Let's put this together and see how TorchMetrics fits into a standard PyTorch evaluation loop:

# Assume: model, val_dataloader, criterion (loss function), device are defined
# And a metric from TorchMetrics is initialized:
# val_accuracy = torchmetrics.Accuracy(task="multiclass", num_classes=NUM_CLASSES).to(device)
# val_f1 = torchmetrics.F1Score(task="multiclass", num_classes=NUM_CLASSES, average="macro").to(device)


model.eval()  # Set the model to evaluation mode
running_val_loss = 0.0

# Reset metrics at the start of evaluation
val_accuracy.reset()
# val_f1.reset() # if using multiple metrics

with torch.no_grad():  # Disable gradient computations for evaluation
    for inputs, labels in val_dataloader:
        inputs, labels = inputs.to(device), labels.to(device)

        outputs = model(inputs)
        loss = criterion(outputs, labels)
        running_val_loss += loss.item() * inputs.size(0)

        # Update metrics
        val_accuracy.update(outputs, labels)
        # val_f1.update(outputs, labels)

# Compute final metrics after iterating through all validation data
epoch_val_loss = running_val_loss / len(val_dataloader.dataset)
final_val_accuracy = val_accuracy.compute()
# final_val_f1 = val_f1.compute()

print(f"Validation Loss: {epoch_val_loss:.4f}")
print(f"Validation Accuracy: {final_val_accuracy.item():.4f}")
# print(f"Validation F1 Score: {final_val_f1.item():.4f}")

In this example, model.eval() is important as it sets layers like dropout and batch normalization to evaluation mode. torch.no_grad() disables gradient calculation, which speeds up computation and reduces memory usage during inference.
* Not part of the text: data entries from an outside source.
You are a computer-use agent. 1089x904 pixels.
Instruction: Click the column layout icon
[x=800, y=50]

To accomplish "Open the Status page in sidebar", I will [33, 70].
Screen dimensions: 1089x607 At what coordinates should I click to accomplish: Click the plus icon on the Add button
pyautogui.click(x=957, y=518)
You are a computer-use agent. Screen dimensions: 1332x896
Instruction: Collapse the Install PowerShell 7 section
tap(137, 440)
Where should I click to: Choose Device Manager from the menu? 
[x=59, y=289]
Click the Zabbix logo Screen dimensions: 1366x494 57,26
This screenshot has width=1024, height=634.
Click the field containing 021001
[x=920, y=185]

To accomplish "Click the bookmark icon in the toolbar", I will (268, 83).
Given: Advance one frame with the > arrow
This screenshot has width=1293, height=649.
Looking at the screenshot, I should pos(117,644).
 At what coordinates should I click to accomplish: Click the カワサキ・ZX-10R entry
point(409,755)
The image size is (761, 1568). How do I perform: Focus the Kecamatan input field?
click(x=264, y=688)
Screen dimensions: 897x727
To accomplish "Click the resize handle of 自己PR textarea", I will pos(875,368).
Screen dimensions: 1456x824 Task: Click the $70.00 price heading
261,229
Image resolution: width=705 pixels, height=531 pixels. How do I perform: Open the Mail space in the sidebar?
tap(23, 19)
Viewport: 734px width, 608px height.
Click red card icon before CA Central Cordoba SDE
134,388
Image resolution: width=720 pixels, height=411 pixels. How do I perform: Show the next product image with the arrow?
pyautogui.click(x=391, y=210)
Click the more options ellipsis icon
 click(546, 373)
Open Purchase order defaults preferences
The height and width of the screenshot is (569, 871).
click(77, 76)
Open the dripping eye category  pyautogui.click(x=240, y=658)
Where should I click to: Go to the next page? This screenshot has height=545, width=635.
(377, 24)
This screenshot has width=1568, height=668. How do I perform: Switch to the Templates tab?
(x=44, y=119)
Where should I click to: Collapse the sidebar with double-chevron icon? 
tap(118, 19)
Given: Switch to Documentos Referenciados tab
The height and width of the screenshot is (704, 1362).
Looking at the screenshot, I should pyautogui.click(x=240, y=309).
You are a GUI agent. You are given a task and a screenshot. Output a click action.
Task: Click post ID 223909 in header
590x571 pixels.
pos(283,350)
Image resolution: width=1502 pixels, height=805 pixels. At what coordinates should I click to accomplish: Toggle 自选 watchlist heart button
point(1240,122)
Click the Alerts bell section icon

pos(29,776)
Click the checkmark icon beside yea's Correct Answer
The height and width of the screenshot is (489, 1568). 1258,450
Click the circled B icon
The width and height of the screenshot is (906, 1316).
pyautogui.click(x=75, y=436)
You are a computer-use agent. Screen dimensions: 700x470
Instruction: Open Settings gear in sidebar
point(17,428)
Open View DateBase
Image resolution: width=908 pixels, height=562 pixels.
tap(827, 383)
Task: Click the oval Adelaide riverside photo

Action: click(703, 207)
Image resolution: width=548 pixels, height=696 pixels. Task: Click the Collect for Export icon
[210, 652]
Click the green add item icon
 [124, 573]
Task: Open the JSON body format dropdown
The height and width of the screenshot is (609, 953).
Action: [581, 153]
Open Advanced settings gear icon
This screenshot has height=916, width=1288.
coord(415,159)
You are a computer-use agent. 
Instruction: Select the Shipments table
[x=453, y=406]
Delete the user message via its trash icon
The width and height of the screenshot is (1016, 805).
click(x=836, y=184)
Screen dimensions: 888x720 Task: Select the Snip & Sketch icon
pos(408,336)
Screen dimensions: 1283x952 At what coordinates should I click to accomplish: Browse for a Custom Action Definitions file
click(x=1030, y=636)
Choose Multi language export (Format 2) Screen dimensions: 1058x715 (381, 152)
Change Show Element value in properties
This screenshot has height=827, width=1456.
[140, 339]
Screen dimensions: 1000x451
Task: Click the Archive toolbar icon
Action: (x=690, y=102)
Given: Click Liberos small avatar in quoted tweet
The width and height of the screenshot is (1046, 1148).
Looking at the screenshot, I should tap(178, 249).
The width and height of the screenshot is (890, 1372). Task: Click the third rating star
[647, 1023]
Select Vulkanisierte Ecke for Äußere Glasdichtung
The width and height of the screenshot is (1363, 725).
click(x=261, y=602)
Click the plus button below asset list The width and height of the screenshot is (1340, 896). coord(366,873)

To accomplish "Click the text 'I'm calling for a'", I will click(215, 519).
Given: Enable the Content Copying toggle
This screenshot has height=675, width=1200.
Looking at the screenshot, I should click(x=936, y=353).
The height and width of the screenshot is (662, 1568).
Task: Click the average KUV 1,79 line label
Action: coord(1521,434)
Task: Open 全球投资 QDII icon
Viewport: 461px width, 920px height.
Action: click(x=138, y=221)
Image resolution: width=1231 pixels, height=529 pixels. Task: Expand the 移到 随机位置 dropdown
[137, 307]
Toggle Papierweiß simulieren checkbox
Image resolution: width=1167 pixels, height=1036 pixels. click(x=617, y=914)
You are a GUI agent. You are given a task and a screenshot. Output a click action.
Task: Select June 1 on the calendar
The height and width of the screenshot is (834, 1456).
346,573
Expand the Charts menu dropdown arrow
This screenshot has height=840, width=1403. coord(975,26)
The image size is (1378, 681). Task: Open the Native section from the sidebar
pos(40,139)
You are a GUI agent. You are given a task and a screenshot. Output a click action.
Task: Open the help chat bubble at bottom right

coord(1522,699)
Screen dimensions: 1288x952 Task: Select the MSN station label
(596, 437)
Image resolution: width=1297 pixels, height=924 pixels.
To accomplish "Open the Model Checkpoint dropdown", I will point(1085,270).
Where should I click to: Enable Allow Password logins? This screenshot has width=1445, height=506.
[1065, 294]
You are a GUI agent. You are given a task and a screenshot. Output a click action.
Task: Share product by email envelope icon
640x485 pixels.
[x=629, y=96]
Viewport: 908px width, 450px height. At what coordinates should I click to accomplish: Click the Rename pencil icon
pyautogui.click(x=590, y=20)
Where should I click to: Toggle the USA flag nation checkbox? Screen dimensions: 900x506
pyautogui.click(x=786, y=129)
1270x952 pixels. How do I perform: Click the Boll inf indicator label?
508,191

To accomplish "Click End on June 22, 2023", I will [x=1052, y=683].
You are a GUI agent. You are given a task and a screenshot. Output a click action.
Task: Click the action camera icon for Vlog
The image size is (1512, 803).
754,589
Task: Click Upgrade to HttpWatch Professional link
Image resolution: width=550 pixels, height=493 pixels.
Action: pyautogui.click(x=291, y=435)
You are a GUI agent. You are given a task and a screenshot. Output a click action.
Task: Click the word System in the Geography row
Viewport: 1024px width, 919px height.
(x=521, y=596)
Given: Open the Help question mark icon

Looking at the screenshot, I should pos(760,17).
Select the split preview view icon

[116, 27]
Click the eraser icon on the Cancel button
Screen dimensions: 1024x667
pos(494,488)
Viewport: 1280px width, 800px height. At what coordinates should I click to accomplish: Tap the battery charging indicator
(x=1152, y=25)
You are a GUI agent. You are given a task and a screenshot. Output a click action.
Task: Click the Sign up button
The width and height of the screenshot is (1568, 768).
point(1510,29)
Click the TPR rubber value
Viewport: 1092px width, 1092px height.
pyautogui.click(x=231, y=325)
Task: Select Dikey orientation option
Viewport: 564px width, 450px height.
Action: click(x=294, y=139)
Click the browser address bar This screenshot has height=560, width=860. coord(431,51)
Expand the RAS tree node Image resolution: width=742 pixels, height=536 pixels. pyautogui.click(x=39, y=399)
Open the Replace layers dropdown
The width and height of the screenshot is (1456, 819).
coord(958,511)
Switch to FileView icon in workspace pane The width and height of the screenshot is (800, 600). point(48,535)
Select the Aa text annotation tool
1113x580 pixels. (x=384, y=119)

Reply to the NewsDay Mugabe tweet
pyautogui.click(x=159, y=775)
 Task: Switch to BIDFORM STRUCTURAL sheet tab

Metrics are updated per batch and computed once at the end.

Keras vs. PyTorch Metrics: A Comparative View

The following table summarizes the main differences in how metrics are handled:

Comparison of metric handling in Keras and PyTorch. PyTorch offers fine-grained control, with TorchMetrics providing convenient, stateful metric objects similar to Keras.

Practical Considerations for Using Metrics

• Select Appropriate Metrics: The choice of metrics is highly dependent on your specific problem. For example, accuracy can be misleading on imbalanced datasets. In such cases, precision, recall, F1-score, or Area Under the ROC Curve (AUC) for classification tasks might be more informative. TorchMetrics provides many of these.
• Metrics for Different Tasks:
  • Classification: Accuracy, Precision, Recall, F1-score, AUC, Confusion Matrix.
  • Regression: Mean Squared Error (MSE), Root Mean Squared Error (RMSE), Mean Absolute Error (MAE), R-squared ($R^2$).
  • TorchMetrics often requires specifying the task (e.g., "binary", "multiclass", "regression") and other parameters like num_classes or average (for F1/Precision/Recall).
• Logging Metrics: It's standard practice to log your metrics (both training and validation) after each epoch. This helps you monitor training progress, detect issues like overfitting (where training metrics improve but validation metrics stagnate or worsen), and compare different experiments or hyperparameter settings. You can log to the console, a file, or dedicated experiment tracking tools like TensorBoard (using torch.utils.tensorboard.SummaryWriter) or Weights & Biases.

By understanding how to calculate and track performance metrics in PyTorch, either manually or with helper libraries like TorchMetrics, you gain deeper insight into your model's learning process and its true performance, moving beyond just the training loss. This explicit control, while requiring a bit more setup than Keras's compile/fit pattern, aligns with PyTorch's philosophy of giving developers full transparency and command over their model training pipelines.